__WHAT IS EXPECTED__:
Reproduce the following lines verbatim, leaving every character unchanged.

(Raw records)
↓

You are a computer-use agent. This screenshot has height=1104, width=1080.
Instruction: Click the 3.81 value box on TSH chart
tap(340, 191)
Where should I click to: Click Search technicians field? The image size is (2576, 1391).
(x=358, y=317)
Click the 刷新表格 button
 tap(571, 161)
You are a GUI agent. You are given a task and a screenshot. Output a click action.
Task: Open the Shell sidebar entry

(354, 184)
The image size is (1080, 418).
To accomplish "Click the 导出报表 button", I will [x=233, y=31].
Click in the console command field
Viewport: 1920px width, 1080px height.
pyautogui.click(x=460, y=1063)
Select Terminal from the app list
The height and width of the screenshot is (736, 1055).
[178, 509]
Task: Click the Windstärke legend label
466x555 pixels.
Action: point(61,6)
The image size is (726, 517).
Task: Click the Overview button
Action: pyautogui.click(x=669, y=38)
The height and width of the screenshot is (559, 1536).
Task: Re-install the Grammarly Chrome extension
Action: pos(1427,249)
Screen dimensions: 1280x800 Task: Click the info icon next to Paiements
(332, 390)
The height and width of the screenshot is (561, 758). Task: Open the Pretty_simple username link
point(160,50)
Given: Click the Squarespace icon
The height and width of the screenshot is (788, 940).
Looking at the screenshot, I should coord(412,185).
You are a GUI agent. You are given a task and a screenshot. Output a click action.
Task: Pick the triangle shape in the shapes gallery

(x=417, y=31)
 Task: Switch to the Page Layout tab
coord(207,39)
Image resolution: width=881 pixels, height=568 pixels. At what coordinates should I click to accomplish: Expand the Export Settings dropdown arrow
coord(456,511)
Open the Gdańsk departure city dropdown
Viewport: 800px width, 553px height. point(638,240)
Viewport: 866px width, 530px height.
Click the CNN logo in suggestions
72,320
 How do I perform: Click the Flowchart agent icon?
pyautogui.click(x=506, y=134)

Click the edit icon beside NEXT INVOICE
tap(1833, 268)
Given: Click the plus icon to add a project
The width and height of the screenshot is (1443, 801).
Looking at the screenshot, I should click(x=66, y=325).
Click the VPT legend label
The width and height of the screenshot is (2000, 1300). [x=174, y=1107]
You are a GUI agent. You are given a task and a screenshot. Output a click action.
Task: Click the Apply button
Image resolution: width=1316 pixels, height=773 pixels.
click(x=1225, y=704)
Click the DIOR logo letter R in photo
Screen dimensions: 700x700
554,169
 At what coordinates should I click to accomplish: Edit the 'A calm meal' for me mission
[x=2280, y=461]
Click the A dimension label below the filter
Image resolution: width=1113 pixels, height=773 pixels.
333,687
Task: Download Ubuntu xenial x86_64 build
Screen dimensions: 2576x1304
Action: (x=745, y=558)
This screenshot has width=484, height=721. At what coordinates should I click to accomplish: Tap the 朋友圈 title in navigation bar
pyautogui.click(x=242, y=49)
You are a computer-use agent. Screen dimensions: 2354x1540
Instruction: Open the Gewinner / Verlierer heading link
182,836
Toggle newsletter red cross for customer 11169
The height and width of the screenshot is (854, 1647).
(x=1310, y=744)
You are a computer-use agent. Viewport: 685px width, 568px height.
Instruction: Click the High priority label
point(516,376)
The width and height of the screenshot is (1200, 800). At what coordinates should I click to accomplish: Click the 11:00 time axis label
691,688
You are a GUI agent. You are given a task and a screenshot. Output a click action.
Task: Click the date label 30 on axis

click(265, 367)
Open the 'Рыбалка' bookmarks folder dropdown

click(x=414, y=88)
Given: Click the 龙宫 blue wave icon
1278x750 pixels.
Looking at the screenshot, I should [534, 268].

↑

__WRITTEN SOLUTION__:
You are a computer-use agent. This screenshot has height=1104, width=1080.
Instruction: Click the 3.81 value box on TSH chart
tap(340, 191)
Where should I click to: Click Search technicians field? The image size is (2576, 1391).
(x=358, y=317)
Click the 刷新表格 button
 tap(571, 161)
You are a GUI agent. You are given a task and a screenshot. Output a click action.
Task: Open the Shell sidebar entry

(354, 184)
The image size is (1080, 418).
To accomplish "Click the 导出报表 button", I will [x=233, y=31].
Click in the console command field
Viewport: 1920px width, 1080px height.
pyautogui.click(x=460, y=1063)
Select Terminal from the app list
The height and width of the screenshot is (736, 1055).
[178, 509]
Task: Click the Windstärke legend label
466x555 pixels.
Action: point(61,6)
The image size is (726, 517).
Task: Click the Overview button
Action: pyautogui.click(x=669, y=38)
The height and width of the screenshot is (559, 1536).
Task: Re-install the Grammarly Chrome extension
Action: pos(1427,249)
Screen dimensions: 1280x800 Task: Click the info icon next to Paiements
(332, 390)
The height and width of the screenshot is (561, 758). Task: Open the Pretty_simple username link
point(160,50)
Given: Click the Squarespace icon
The height and width of the screenshot is (788, 940).
Looking at the screenshot, I should coord(412,185).
You are a GUI agent. You are given a task and a screenshot. Output a click action.
Task: Pick the triangle shape in the shapes gallery

(x=417, y=31)
 Task: Switch to the Page Layout tab
coord(207,39)
Image resolution: width=881 pixels, height=568 pixels. At what coordinates should I click to accomplish: Expand the Export Settings dropdown arrow
coord(456,511)
Open the Gdańsk departure city dropdown
Viewport: 800px width, 553px height. point(638,240)
Viewport: 866px width, 530px height.
Click the CNN logo in suggestions
72,320
 How do I perform: Click the Flowchart agent icon?
pyautogui.click(x=506, y=134)

Click the edit icon beside NEXT INVOICE
tap(1833, 268)
Given: Click the plus icon to add a project
The width and height of the screenshot is (1443, 801).
Looking at the screenshot, I should click(x=66, y=325).
Click the VPT legend label
The width and height of the screenshot is (2000, 1300). [x=174, y=1107]
You are a GUI agent. You are given a task and a screenshot. Output a click action.
Task: Click the Apply button
Image resolution: width=1316 pixels, height=773 pixels.
click(x=1225, y=704)
Click the DIOR logo letter R in photo
Screen dimensions: 700x700
554,169
 At what coordinates should I click to accomplish: Edit the 'A calm meal' for me mission
[x=2280, y=461]
Click the A dimension label below the filter
Image resolution: width=1113 pixels, height=773 pixels.
333,687
Task: Download Ubuntu xenial x86_64 build
Screen dimensions: 2576x1304
Action: (x=745, y=558)
This screenshot has width=484, height=721. At what coordinates should I click to accomplish: Tap the 朋友圈 title in navigation bar
pyautogui.click(x=242, y=49)
You are a computer-use agent. Screen dimensions: 2354x1540
Instruction: Open the Gewinner / Verlierer heading link
182,836
Toggle newsletter red cross for customer 11169
The height and width of the screenshot is (854, 1647).
(x=1310, y=744)
You are a computer-use agent. Viewport: 685px width, 568px height.
Instruction: Click the High priority label
point(516,376)
The width and height of the screenshot is (1200, 800). At what coordinates should I click to accomplish: Click the 11:00 time axis label
691,688
You are a GUI agent. You are given a task and a screenshot. Output a click action.
Task: Click the date label 30 on axis

click(265, 367)
Open the 'Рыбалка' bookmarks folder dropdown

click(x=414, y=88)
Given: Click the 龙宫 blue wave icon
1278x750 pixels.
Looking at the screenshot, I should [534, 268].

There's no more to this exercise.